- [Given task]:
Can you rewrite the material below, renaming every "screenshot" to "screen capture" and keeping everything else unchanged, with the pictures left out?

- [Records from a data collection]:
━━━━━━

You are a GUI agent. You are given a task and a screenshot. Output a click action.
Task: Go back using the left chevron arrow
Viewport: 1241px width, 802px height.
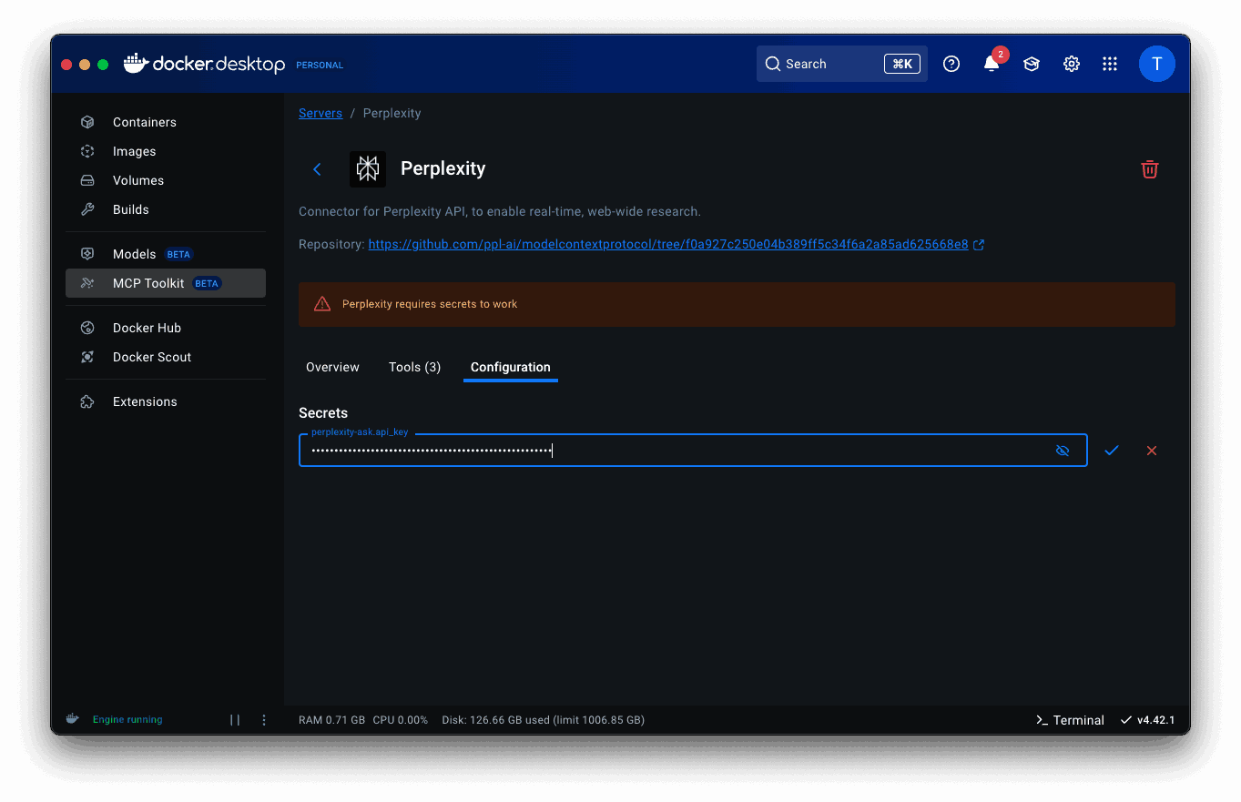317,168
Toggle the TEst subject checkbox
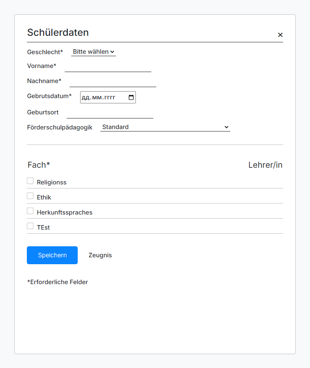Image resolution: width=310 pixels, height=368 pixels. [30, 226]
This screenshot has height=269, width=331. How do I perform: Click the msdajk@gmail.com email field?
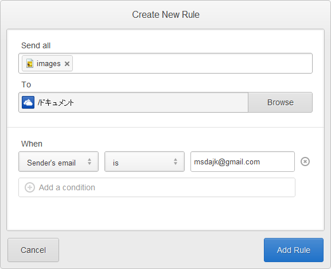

━━━━━━

- [Complete response]:
You are a GUI agent. You are given a task and a screen capture. Output a click action.
Task: Go back using the left chevron arrow
Viewport: 1241px width, 802px height.
317,168
Toggle the TEst subject checkbox
Image resolution: width=310 pixels, height=368 pixels. [30, 226]
This screen capture has height=269, width=331. How do I perform: Click the msdajk@gmail.com email field?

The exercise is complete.